Transmission & Prevention

· Binding and neutralization antibody titers after a single vaccine dose in previously infected with SARS-CoV-2 were found to be higher. Researchers of the Institute of Human Virology at the University of Maryland School of Medicine, Baltimore present a serosurvey of 59 healthcare workers who, prior to receiving the first dose of an mRNA SARS-CoV-2 vaccine, were categorized as SARS-CoV-2 IgG negative, IgG positive asymptomatic, and IgG positive symptomatic. At days 0, 7, and 14, plasma was obtained and analyzed to quantify median reciprocal half-maximal binding antibody titers to the spike trimer. At 0, 7, and 14 days they found higher overall titers in both the asymptomatic IgG+ (208, 29 364, and 34 033) and the symptomatic IgG+ (302, 32 301, and 35 460) groups compared to the IgG negative group (<50, <50, and 924). The authors discuss that this data can help to inform vaccination strategies employing single-dose prioritization.

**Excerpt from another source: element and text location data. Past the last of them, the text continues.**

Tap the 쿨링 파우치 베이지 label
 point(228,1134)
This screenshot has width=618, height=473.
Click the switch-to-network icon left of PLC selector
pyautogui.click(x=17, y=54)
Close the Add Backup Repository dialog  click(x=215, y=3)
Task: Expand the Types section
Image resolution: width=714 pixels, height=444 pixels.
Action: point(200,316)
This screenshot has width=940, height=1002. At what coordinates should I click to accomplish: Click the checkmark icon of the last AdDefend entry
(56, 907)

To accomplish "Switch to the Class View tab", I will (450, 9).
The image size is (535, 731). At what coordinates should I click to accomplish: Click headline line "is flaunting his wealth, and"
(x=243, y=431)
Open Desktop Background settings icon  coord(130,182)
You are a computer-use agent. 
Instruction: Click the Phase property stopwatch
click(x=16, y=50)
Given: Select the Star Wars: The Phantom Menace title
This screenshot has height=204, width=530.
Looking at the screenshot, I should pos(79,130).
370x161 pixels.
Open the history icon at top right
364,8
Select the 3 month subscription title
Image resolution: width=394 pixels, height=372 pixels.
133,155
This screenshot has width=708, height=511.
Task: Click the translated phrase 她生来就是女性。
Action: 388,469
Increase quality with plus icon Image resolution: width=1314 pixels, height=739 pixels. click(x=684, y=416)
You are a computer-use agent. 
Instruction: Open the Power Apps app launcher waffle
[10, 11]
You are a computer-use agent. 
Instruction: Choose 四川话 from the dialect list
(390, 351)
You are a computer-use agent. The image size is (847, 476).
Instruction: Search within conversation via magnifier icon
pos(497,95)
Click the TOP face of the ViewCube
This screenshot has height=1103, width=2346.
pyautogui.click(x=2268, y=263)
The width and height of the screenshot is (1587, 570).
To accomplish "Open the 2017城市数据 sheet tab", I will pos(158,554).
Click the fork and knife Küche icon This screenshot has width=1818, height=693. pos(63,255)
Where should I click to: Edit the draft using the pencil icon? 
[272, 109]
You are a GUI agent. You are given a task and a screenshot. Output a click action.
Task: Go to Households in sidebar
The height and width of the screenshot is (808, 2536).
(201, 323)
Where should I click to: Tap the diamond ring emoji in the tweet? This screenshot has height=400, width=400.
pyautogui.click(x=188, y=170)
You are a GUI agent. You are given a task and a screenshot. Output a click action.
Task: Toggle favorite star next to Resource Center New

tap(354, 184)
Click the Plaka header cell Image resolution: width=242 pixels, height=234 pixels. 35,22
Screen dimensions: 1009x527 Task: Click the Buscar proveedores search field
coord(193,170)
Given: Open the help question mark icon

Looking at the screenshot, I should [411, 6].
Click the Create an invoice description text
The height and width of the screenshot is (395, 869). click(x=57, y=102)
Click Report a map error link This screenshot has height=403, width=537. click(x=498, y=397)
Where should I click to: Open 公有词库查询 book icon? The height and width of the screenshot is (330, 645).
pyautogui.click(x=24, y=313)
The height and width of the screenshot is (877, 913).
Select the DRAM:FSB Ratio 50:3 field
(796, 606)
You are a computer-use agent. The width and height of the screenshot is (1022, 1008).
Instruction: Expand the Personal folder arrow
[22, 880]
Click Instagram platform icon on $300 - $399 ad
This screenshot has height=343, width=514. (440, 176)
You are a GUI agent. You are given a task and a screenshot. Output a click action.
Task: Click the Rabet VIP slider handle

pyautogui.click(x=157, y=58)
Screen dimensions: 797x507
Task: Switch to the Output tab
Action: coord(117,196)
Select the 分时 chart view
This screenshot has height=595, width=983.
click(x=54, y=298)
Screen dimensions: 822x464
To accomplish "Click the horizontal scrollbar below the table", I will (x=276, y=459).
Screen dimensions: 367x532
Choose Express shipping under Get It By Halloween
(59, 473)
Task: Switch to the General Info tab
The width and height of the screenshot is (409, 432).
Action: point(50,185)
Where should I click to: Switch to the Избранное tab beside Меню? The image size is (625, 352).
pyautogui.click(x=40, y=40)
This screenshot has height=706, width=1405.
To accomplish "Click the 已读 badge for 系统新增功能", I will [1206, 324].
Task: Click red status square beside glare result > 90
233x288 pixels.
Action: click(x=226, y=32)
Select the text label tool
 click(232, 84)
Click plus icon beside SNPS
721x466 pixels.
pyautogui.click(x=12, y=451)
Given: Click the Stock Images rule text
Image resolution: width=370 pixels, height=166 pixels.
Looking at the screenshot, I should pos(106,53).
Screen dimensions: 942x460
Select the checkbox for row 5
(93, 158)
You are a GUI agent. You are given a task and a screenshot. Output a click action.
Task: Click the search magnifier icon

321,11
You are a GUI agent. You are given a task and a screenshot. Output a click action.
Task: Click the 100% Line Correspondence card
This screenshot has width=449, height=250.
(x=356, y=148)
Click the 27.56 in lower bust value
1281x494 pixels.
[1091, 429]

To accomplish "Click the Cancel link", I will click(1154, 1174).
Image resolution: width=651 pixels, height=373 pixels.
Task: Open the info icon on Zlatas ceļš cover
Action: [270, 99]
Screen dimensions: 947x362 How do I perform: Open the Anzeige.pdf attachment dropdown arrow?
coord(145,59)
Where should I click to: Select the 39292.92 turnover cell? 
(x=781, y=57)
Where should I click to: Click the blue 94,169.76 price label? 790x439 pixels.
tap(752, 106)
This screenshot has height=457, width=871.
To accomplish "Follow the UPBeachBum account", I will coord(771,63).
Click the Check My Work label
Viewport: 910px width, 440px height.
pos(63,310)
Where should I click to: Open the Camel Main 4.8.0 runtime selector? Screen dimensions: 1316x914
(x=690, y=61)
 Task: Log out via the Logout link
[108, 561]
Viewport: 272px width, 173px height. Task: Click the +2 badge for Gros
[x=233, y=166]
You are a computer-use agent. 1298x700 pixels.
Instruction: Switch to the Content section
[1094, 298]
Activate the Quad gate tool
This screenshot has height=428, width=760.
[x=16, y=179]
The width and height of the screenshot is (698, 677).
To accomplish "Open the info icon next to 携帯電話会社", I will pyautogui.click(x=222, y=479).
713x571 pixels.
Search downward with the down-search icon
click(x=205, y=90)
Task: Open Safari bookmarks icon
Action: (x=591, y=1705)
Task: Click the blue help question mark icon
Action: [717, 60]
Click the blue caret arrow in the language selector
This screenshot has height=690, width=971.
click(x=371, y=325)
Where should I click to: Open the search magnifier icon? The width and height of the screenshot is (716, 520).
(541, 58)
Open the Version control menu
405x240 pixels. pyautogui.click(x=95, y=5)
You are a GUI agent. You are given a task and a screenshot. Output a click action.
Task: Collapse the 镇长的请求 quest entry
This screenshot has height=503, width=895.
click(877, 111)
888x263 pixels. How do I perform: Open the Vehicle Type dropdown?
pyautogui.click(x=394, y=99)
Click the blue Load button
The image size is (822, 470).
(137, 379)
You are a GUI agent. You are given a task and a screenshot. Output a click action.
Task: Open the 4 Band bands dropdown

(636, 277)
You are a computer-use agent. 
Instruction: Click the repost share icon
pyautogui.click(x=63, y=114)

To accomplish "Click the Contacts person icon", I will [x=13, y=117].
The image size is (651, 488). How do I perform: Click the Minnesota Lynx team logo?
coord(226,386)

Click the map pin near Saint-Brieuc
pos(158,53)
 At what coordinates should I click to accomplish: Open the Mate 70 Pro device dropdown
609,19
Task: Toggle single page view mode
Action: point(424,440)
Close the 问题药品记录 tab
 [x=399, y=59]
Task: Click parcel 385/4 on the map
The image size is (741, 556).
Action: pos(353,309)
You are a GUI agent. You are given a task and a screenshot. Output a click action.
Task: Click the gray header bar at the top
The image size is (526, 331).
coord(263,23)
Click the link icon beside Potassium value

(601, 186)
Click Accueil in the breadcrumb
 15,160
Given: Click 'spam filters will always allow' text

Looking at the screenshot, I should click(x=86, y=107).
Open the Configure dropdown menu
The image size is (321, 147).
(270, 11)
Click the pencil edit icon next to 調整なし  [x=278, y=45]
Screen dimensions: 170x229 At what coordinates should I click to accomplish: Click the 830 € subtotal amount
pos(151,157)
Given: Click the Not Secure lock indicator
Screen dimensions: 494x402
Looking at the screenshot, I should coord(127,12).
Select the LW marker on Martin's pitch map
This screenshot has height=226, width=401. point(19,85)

· Antibodies appear to persist through 6 months after the second dose of mRNA-1273 vaccine for COVID-19. Doctorate researchers from the National Institute of Allergy and Infectious Diseases (NIAID) and Emory University School of Medicine investigated 33 healthy adults 6 months after the second dose of Moderna mRNA-1273 COVID-19 vaccine for durability and neutralizing effect of elicited antibodies. An enzyme-linked immunosorbent assay (ELISA) was utilized to measure antibodies by geometric mean endpoint titers (GMTs) and reported that antibodies remained high in all age groups, but 50% inhibitory dilution (ID50) GMTs were lower in 56 to 70 years of age (p = 0.02) and >71 years of age (p = 0.004) than in those 18 to 55 years of age. This study suggests the continued use of the vaccination for SARS-CoV-2 given the presence of antibodies 180 days after vaccination.

· Emergence of a novel SARS-CoV-2 variant was found in Southern California. Pathology and lab medicine experts from Cedars-Sinai Medical Center in Los Angeles sequenced nasopharyngeal samples collected from 192 patients positive for SARS-CoV-2 between November to December 2020 and conducted phylogenetic analysis using representative genomes from the open source genomic database Nextstrain. They discovered a novel strain with five mutations (CAL.20G) in 22% of all samples (40/185) with a descendent cluster (CAL.20C) accounting for 36.4% (67/185) of cases in Los Angeles. While the CAL.20C strain's significance is unknown, it has now been identified in 25 other states leading the authors to encourage ongoing surveillance for SARS-CoV-2 variants.